感覚が元に戻る。悪魔は立っていた場所に戻り、倒れたイジェト達には目もくれず、首をこちらへ向けている。
「……さて、どうする?」
声を発したのはグレン。俺は少し考え……まず、確認を取った。
「今の攻撃、追えた?」
「私は大丈夫だ」
まず答えたのはグレン。
「こちらもどうにかいけるよ」
続いてフィクハの言葉。
「すいません、私は無理でした」
最後にリミナが言い、俺は決断する。
「それじゃあ目で追えた三人で戦う。リミナは――」
「援護できるようなら、やります」
「……無理はするなよ」
声を掛けつつ、剣を握りしめる。悪魔は様子見なのか、会話をしていてもこちらに来ない。
「で、攻撃自体が通用するかだけど」
「私は、普通にやっただけじゃちょっと厳しいね」
俺の言葉にフィクハが応じた。
「魔力を収束すればどうにかなるとは思う……ま、牽制的な意味合いになると思うから、倒すのは二人に任せる」
「わかった。グレンさん」
「ああ、こちらは大丈夫だ」
彼が応じた時――今度は俺が悪魔へ走った。相手は即座に腰を落とし、逆に待つ構えを見せる。

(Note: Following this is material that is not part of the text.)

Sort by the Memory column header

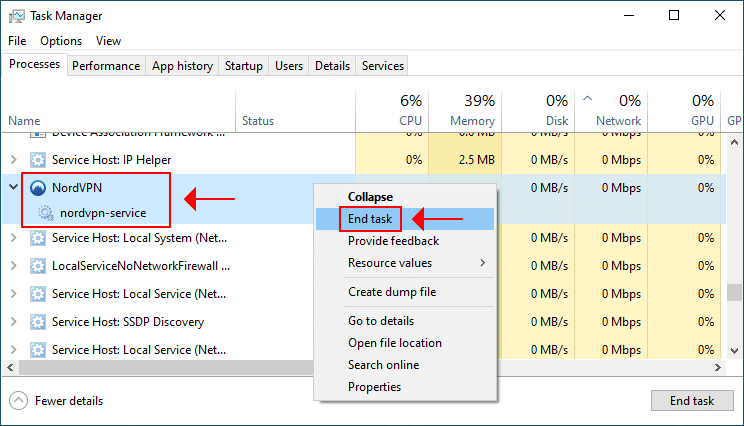pyautogui.click(x=472, y=110)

俺は刀身に魔力を加える。そこでブレスレットを外した方が良かったかと一瞬後悔したが……リデスの剣で強力になっていることから、下手に全力を出すと周囲に被害が及ぶ可能性がある。このままでいいと断じ、駆け、仕掛けた。
横から放った剣で、悪魔は腕をかざし上手く受け流す。
続いてグレン。俺から見ての左からの攻撃。肩へと放った一撃のようだったが、悪魔はその剣も薙ぎ払うように防いだ。

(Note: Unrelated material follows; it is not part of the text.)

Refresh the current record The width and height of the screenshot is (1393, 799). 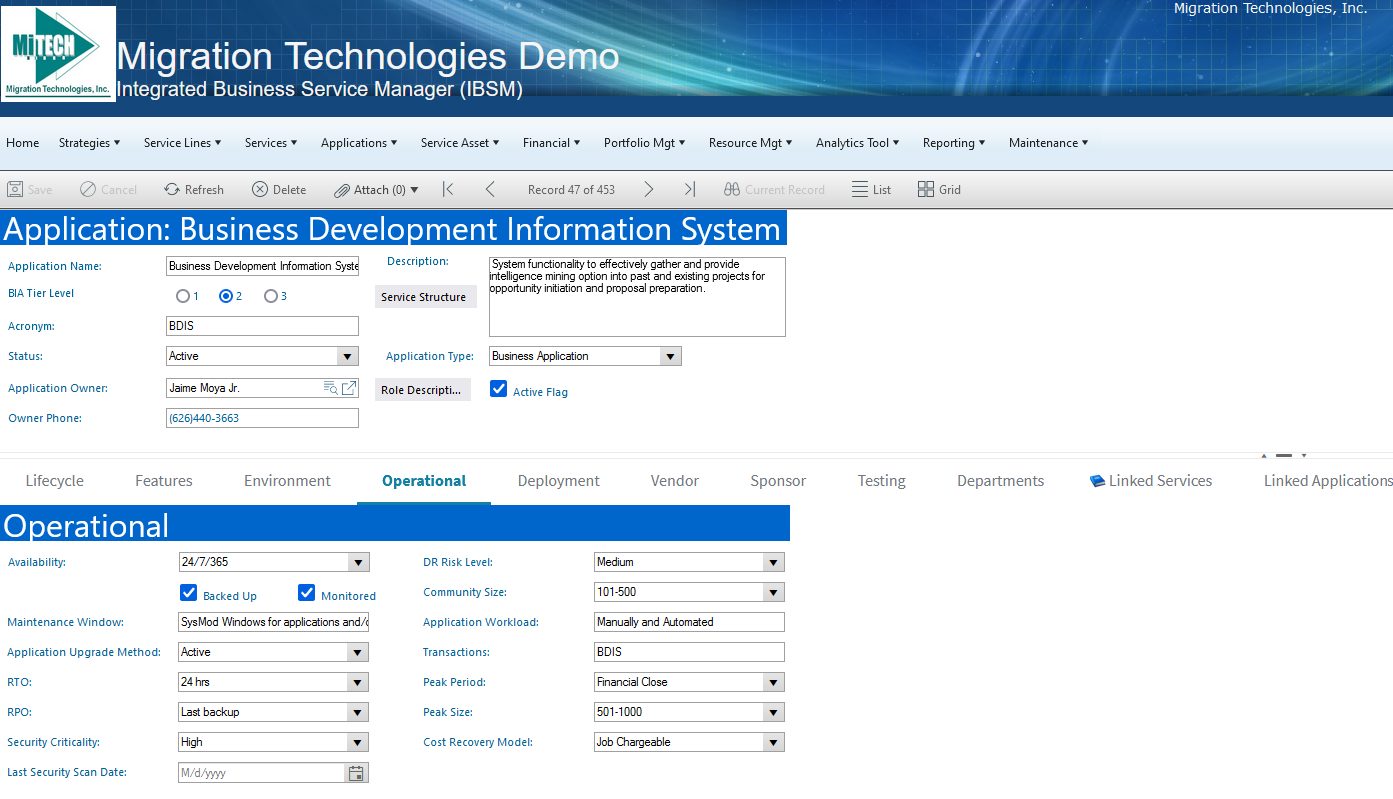[x=194, y=189]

次にフィクハの攻撃――ではなく、悪魔の反撃。両腕を振り、繰り出した。
俺はそれを後退しつつ避けた。けれど、グレンは腕を弾き、反撃に転じようとする。
無謀ではないか――けれどグレンは構わず突っ込む。その時、彼の目がほんの一瞬だけ、こちらを向いたような気がした。
彼の行動を見て、俺は確信する。リスクを取って悪魔の気を引くから、攻撃しろと語っている――瞬間、魔力を剣に込めた。
それにより悪魔の動きが鈍る。俺とグレン、どちらに対応すべきか迷っているようだが、それこそ大きな隙となり、グレンをさらに踏み込ませることとなった。
彼が剣を放つ。かなり勢いのある一撃で、悪魔が腕により防いだが大きく刃が食い込んだ。そこへ、今度は俺が一閃した。大気中に発露する魔力は、ブレスレットをはめていながらも俺の方が多かった。
悪魔はグレンに押されたためか、腕で回避するのが一歩遅れ――俺の剣は悪魔の体に縦に入った。斬る感触が俺に伝わり……刹那、悪魔の甲高い咆哮が森にこだました。